The Drinker’s Alphabet

Pacific Lure

Active member
A - Alcohol
The key to surviving college.

B - Beer
The most disgusting alcohol of all, but great for chugging.

C - Class
What you’re supposed to get up and go to after a Thursday night party.

D - Dancing
A favorite pastime of almost every drunk, usually looks pathetic.

E - Emergency
The keg is empty or there is no one over 21 in your drinking party.

F - Fu*ked Up
Signified by leaning over a toilet puking your guts out.

G - Games

Anything that involves cards, dice and chugging beers.

H - Hang-over
Reminds you of how great last night was and how much you drank.

I - Idiot
The guy that spilled his beer on you and everyone else at the party.

J - Jail
Where you’ll end up after trying to use a fake ID or staggering home.

K - Kissing
What you’ll do to anything that moves after 15 beers.

L - Lord
Person you beg to get you out of every situation involving alcohol.

M - Money
That which you no longer have due to too much partying.

N - Not Again!
What you scream when you wake up beside someone you don’t know.

O - Oh sh*t!
What you say as you’re falling down the stairs.

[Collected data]
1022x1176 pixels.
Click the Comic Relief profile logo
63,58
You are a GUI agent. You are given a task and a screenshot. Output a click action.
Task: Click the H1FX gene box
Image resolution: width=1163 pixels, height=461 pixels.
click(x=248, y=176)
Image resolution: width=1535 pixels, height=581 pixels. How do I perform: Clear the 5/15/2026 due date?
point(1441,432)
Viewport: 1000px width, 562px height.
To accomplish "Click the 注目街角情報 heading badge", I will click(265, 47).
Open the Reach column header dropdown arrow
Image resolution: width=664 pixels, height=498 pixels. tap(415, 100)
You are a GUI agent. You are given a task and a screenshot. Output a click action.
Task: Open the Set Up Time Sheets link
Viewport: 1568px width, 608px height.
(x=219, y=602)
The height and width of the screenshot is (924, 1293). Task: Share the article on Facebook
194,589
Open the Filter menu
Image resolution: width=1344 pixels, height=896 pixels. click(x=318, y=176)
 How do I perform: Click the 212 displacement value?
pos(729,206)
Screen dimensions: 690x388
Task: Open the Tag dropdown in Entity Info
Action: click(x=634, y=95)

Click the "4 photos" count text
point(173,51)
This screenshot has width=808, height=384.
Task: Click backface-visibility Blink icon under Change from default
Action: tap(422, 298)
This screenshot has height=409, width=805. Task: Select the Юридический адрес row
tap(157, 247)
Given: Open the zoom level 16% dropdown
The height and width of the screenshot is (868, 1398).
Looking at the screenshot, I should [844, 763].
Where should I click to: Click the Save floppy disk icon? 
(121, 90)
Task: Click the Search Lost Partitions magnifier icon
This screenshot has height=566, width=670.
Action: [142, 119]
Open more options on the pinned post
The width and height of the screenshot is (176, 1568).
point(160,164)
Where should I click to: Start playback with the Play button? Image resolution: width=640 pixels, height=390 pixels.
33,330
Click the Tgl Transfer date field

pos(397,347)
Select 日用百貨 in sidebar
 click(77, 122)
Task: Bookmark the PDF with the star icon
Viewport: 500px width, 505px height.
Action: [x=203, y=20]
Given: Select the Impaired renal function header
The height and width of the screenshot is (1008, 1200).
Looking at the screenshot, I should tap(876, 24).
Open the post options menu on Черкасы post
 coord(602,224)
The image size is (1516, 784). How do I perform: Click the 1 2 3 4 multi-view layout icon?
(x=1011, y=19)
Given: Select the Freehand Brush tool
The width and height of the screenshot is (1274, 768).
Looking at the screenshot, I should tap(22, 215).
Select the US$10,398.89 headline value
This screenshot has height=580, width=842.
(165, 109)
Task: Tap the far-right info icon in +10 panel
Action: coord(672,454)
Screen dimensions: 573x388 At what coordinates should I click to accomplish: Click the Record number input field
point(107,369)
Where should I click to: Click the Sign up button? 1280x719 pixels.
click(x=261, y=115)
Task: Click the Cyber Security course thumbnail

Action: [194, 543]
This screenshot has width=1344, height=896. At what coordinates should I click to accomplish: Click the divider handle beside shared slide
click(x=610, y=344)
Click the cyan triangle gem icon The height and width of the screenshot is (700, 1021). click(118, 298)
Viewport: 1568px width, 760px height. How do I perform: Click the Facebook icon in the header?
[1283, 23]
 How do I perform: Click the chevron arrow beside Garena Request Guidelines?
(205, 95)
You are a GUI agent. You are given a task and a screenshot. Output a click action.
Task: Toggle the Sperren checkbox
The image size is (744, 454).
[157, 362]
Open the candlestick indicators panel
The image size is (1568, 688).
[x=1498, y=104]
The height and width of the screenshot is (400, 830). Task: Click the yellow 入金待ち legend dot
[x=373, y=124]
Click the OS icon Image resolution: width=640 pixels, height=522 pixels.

* **The task**
Please continue the drinker's alphabet from the point where it stops, writing the entries that follow in the same letter-word-definition style.

* **Task response**
P - Pee
What you have to do every five minutes while you’re drinking beer.

Q - Quilt
What you puked on last night in bed and have to clean in the morning.

R - Reform
What you promise god you will do while you’re puking in the toilet.

S - Sex
What you did with that person you met last night while you were drunk.

T - Ten
The number of beers it took you to get drunk.

U - Underage
Most of the drinking population in college town.

V - Vodka
The mother of all alcohol and the best way to get drunk in an hour.

W - Worm
The part of Tequila that reminds you of Biology class tomorrow.

X - X-Ray
How they can see into your stomach before they pump it.

Y - Yourself
The one who drinks way too much every weekend.

Z - Zoned
How you will be for the next 12 hours following drinking.